• Supplied information:
★ ★ ★ ★

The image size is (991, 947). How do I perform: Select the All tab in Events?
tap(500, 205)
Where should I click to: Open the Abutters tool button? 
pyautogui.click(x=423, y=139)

★ ★ ★ ★

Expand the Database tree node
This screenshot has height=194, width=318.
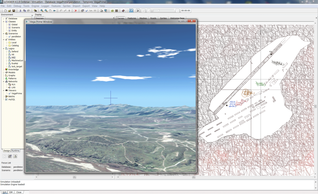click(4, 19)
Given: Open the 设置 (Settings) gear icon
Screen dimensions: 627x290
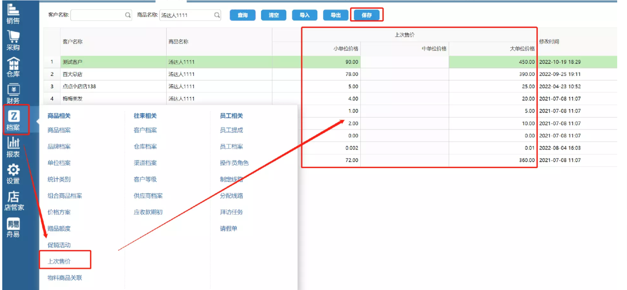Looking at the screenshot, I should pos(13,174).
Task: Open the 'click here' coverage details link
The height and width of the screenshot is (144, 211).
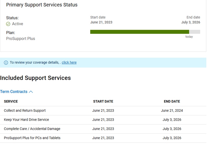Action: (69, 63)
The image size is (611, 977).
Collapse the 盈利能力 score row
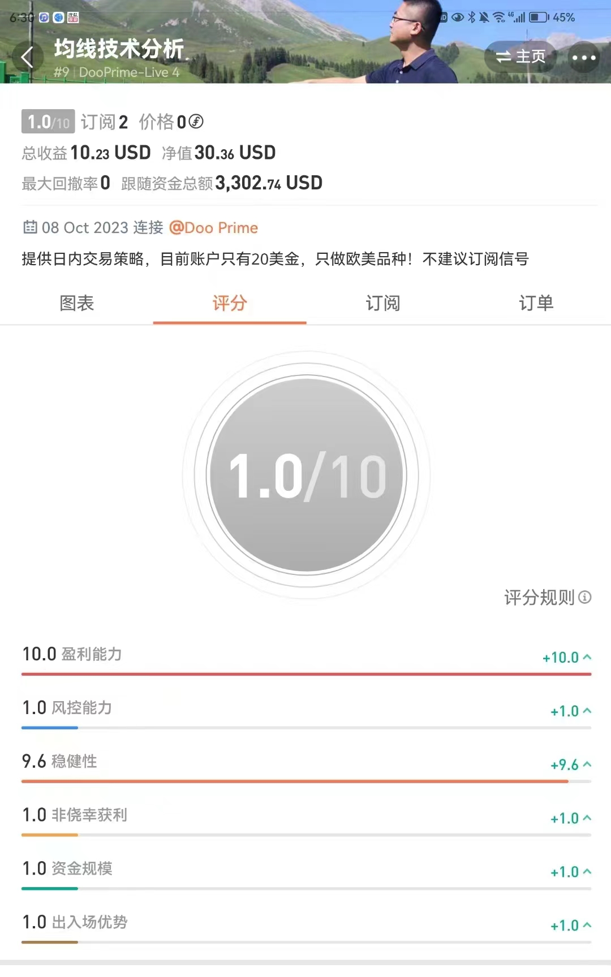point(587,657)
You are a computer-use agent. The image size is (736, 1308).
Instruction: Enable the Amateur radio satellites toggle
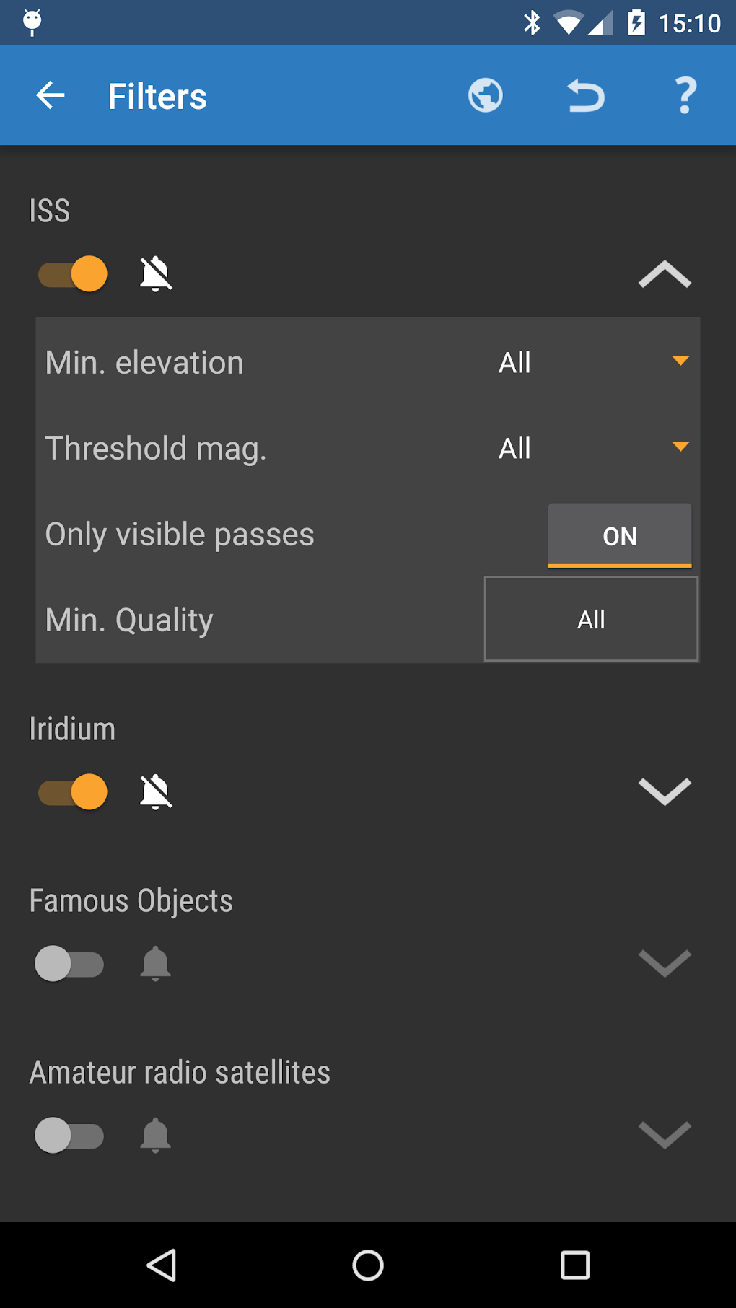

★ ★ ★ ★

• Exercise details: Above are some records. Output exactly the lines from the one that contains "The height and" to the one that contains "Instruction: Enable the", keeping both, and omit the pictures.

• Exercise result:
The height and width of the screenshot is (144, 211).
Action: (69, 63)
The image size is (611, 977).
Collapse the 盈利能力 score row
point(587,657)
You are a computer-use agent. The image size is (736, 1308).
Instruction: Enable the Amateur radio satellites toggle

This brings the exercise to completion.